# Text provided:

+ + + + + + +

Vitamin C and Alzheimer’s Disease
23 Aug 2010
What causes Alzheimer’s Disease? No one knows the answer. But a recent report in the journal, Dementia and Geriatric Cognitive Disorders, claims there is an important link between heart disease and Alzheimer’s Disease. The link is atherosclerosis (hardening of arteries). What amazes me is that since it’s been shown that vitamin C can reverse atherosclerosis in coronary arteries, why isn’t any one advocating its use in trying to prevent Alzheimer’s Disease?
Researchers at the Kaiser Permanente Center in Oakland, California, and the University of Kuopio in Finland, tracked 10,000 people for 40 years. They found that high blood cholesterol was associated with a 66 percent higher risk of Alzheimer’s Disease. More worrying was that those with borderline levels of blood cholesterol were 52 percent more likely to develop this mental disorder.
Johns Hopkins University, along with the Universities of Minnesota, North Carolina and Mississippi, followed 11,000 people to see how lifestyle factors such as smoking, high blood pressure and diabetes affected the brain. And how many of these Americans would be hospitalized for the treatment of dementia.
After tracking this group for 14 years they discovered that smokers were 70 percent more likely to develop dementia than nonsmokers. Those suffering from hypertension were 60 percent more likely to develop dementia than those with normal pressure, and patients with diabetes were 50 percent at greater risk of dementia than non diabetics. But no association was found between midlife obesity and dementia.
Dr. Alvaro Alonso, assistant professor of Epidemiology at the University of Minnesota’s School of Public Health, said, “If we can find risk factors for dementia, maybe we can develop new treatments to prevent the risk of dementia later in life.”
Alonso added that post-mortem studies show that the brains of patients suffering from dementia often show damage to small vessels. These arteries may have triggered small strokes that eventually lead to brain damage.
Doctors normally start to treat patients with Alzheimer’s Disease and other brain disorders such as dementia when symptoms first appear. But buy this time it’s usually a hopeless task.

+ + + + + + +

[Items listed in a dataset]
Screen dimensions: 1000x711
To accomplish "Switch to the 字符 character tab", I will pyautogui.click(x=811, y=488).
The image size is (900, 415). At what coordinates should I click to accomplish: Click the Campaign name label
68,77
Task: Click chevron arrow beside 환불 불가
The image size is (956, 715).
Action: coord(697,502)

+ + + + + + +

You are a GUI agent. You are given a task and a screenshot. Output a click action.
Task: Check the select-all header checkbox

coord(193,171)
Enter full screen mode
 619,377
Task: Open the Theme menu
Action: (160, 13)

+ + + + + + +

# Task instructions:
[A] According to the article on vitamin C and Alzheimer's Disease, how many people did the researchers at the Kaiser Permanente Center and the University of Kuopio track, and for how long?
[B] For each statement, say whether it agrees with the article on vitamin C and Alzheimer's Disease. Answer yes or no and quote the words of the article that decide it.
(i) The study by Johns Hopkins and the Universities of Minnesota, North Carolina and Mississippi found smokers were 70 percent more likely to develop dementia than nonsmokers.
(ii) That study found an association between midlife obesity and dementia.
(iii) Dr. Alvaro Alonso is an assistant professor at Johns Hopkins University.
[C] Continue the article on vitamin C and Alzheimer's Disease from the point where it stops.

# Your written answers:
[A] 10,000 people for 40 years.

[B]
(i) Yes: "smokers were 70 percent more likely to develop dementia than nonsmokers"
(ii) No: "But no association was found between midlife obesity and dementia."
(iii) No: "assistant professor of Epidemiology at the University of Minnesota’s School of Public Health"

[C]
I recently witnessed first hand the slow insidious deterioration of a friend suffering from Alzheimer’s Disease. He no longer knows me and no therapy will help him. The big question is whether a change in lifestyle or high doses of vitamin C could have prevented this tragedy if it had been started earlier.
Since atherosclerosis is a possible culprit in causing Alzheimer’s Disease, the work of Dr. Sydney Bush an English researcher is worth y of recognition. I mentioned in a previous column that he has proven that large doses of vitamin C along with the amino acid lysine, can reverse atherosclerosis in retinal arteries of the eye.
This is a huge finding because if large doses of vitamin C can dissolve atherosclerosis in retinal vessels, good sense tells us it can have the same effect on coronary arteries and those in the brain. And if treatment can be started earlier in life, vitamin C could have an immense impact on these diseases.
Currently I’m not aware of any research being done on the use of Vitamin C and Alzheimer’s Disease. And Dr. Bush’s research is going unrecognized in Canada. I’m not an eye doctor but I’ve arranged to have a Toronto optometrist take retinal photos of patients and send them to Dr Bush for analysis, to determine if atherosclerosis is present. If these photos show dangerous amounts present that could result in heart attack then patients can decide, in consultation with their own doctor, whether or not to start large doses of C and Lysine. The amino acid Lysine helps to inactivate bad cholesterol in the blood.
Currently this option is available only in Toronto. But it is hoped that before too long other eye doctors in Canada and the U.S. will provide this test.